Cahercommaun sits on the edge of an inland cliff facing north overlooking a wooded valley, with three concentric walls reaching to the cliff edge. The inner wall alone used 16,500 tons of stone. The outer wall measures some 350 ft east-west by 245 ft north-south. The inner wall is about 5 ft thick and 4 ft high and rises 12 to 14 feet above the cliff. The innermost wall, which is the thickest, forms an almost complete circle, but the two outer walls (connected with each other by subsidiary walls, like a fan) only form a semicircle. The innermost wall contains three chambers within the wall.

==Excavations==
In a six-week period in 1934 it was excavated by the Third Harvard Archaeological Expedition, led by Hugh O'Neill Hencken, which found that the roughly circular enclosure contained at least twelve stone buildings at various times, some of which had souterrains. The archaeologists concluded that Cahercommaun would have been home to a group of at least 40 people, and among the artefacts discovered were wooden spindles used in weaving. A silver brooch found in one of the souterrains indicates that the site was already in existence by the 9th century AD. The brooch, similar in design to the Tara brooch, is in the National Museum of Ireland in Dublin. In addition to the brooch, a padlock was found.

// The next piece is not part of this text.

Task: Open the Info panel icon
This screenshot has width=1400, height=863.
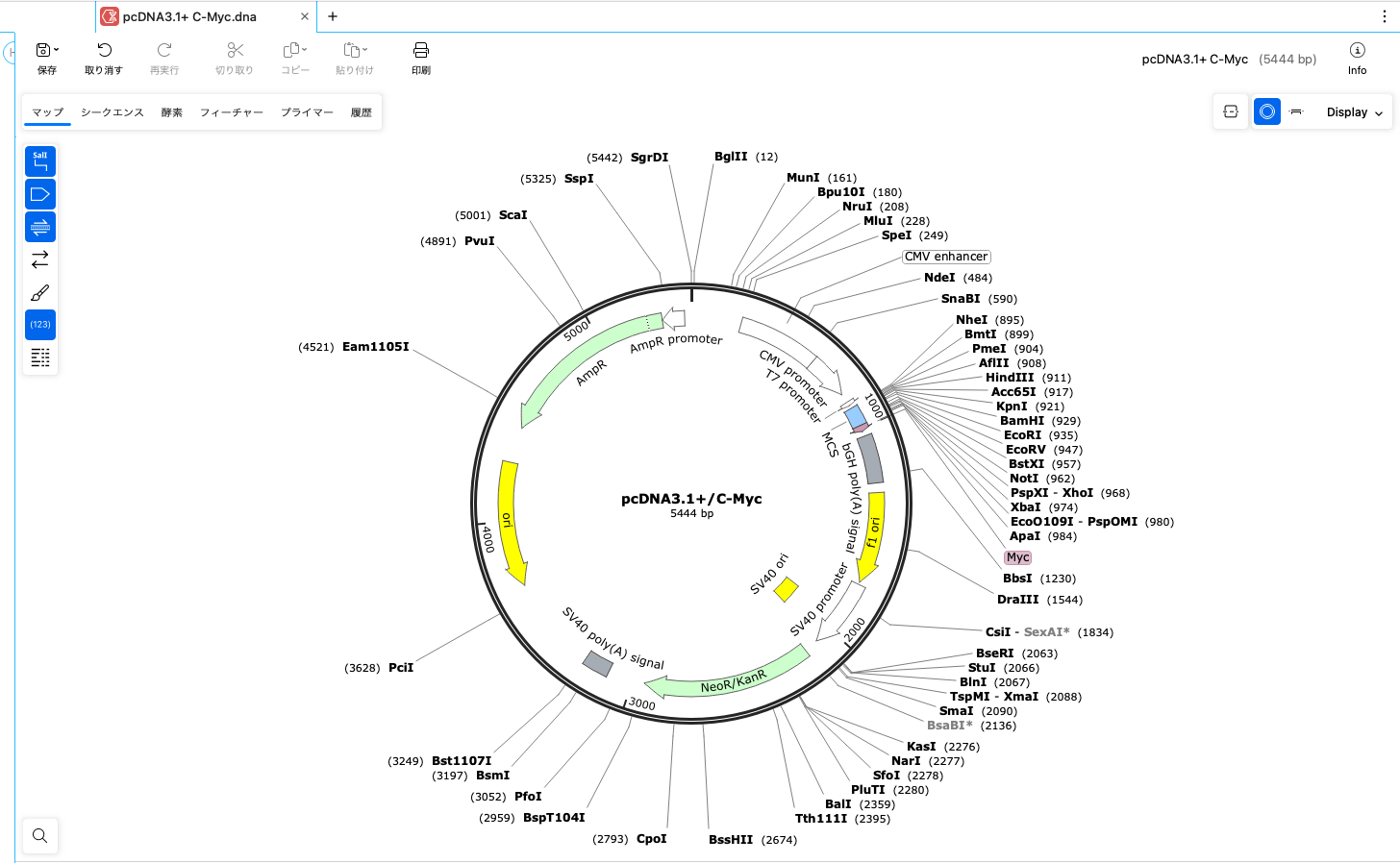Action: [1357, 51]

Some of the conclusions drawn from the work of the Harvard expedition, especially on the period in which the fort was inhabited, have since been revised in light of new information, but the 1934 excavation provided a valuable starting point and basis for further work.

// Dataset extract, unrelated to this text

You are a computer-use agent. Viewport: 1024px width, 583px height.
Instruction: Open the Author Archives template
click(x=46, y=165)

The excavation uncovered one of the most important Iron Age collections found in Ireland. From the collection, a set of sheep shears and a saddle quern are on loan to the Clare Museum from the Irish Antiquities Division of the National Museum of Ireland. Evidence was found of settlement dating back to the 5th century and 6th century, although the fort was built during the 9th century. The saddle quern dates from the Late Neolithic/Early Bronze Age period.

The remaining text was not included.